残された課題: 今後の検討課題として、NSCLCやEOCにおけるDNMTi + 免疫チェックポイント阻害の組み合わせの有効性は、当時進行中の臨床試験での検証が必要とされており、本研究発表時点では第I/II相段階であった。以降の臨床試験データは概して奏効率の適度な改善を示したが、viral defense signature低発現患者への選択的適用による患者選択の精緻化が今後の課題である。ERVに加えてAlu要素など他のnoncoding RNAが免疫応答に貢献する可能性、dsRNA生成における他のゲノム要素の役割、そして腫瘍選択圧によるviral mimicry機構の回避 (ERVのre-silencingなど) も重要な未解決問題として残る。本研究が提案したviral mimicryの概念は、癌治療におけるエピジェネティック療法と免疫療法の組み合わせの可能性を大きく広げるものであり、今後のさらなる研究が期待される。

方法

主要な実験系として、4種の卵巣癌 (EOC) 細胞株 (A2780, Hey, TykNu, Kuramochi) とDNMT1/DNMT3Bダブルノックアウト (DKO) HCT116大腸癌細胞株を用いた。細胞はAza 500 nM (72時間処理 + 4〜7日間休薬)・Dac 100 nM・carboplatin (陰性対照) で処理した。Aza/Dac誘導性遺伝子変化はマイクロアレイとqRT-PCRで評価した。

dsRNAセンシング経路の関与を検証するため、TLR3・MAVS (Mitochondrial antiviral-signaling protein)・STING (Stimulator of interferon genes) のshRNAノックダウン、抗IFNβ抗体・抗IFNAR2 (Interferon alpha and beta receptor subunit 2) 抗体・JAK阻害剤ruxolitinib・IL-10Rβ抗体を用いた阻害実験を実施した。dsRNAの直接的役割は、Aza処理細胞の細胞質RNA画分をRNaseIII (Ribonuclease III) で処理した後HT29大腸癌細胞にトランスフェクションし、IFNβ1誘導能を測定する実験で検証した。RNaseH処理も実施し、DNA-RNAハイブリッドの関与を評価した。

ERVの発現変化は、22種のfull-length env・6種のpartial coding env・1種のfull-length gag・2種のpartial coding polを含む31種のERV遺伝子をqRT-PCRで定量し、TASA-TD法でセンス/アンチセンス転写物を定量した。DNA脱メチル化はbisulfite処理後メチル化特異的PCR (MSP) とCOBRAで確認した。

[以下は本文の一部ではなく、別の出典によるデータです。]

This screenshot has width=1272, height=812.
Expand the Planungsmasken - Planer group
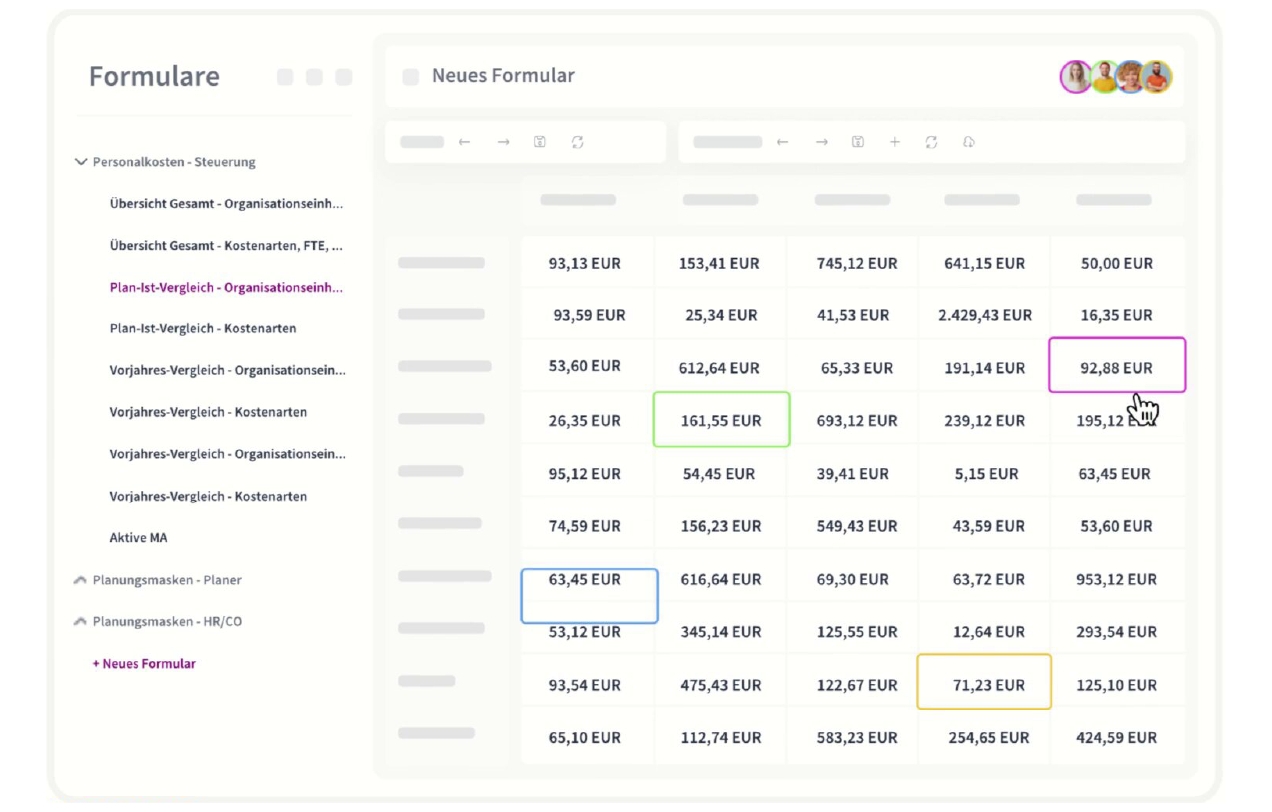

TCGA (The Cancer Genome Atlas) データを用いてEOC・乳がん・大腸癌・NSCLC・メラノーマの複数癌種でviral defense遺伝子の発現分類を実施した。メラノーマ患者の抗CTLA-4療法応答データ (Snyder et al. NEnglJMed 2014、RNA-seq) とviral defenseシグネチャーの相関を解析した。統計解析にはMann-Whitney U検定またはStudent’s t検定を用い、p値0.05未満を有意とした。コンセンサス階層的クラスタリングはWilkerson et al. Bioinformatics 2010を用いて実施した。

マウスmelanoma (B16-F10) モデルでAza + 抗CTLA-4の前臨床効果を検証した (各群n=10 mice、2回の独立実験)。腫瘍増殖は2元配置分散分析 (ANOVA) で評価し、Dunnettの多重比較検定でp値を調整した。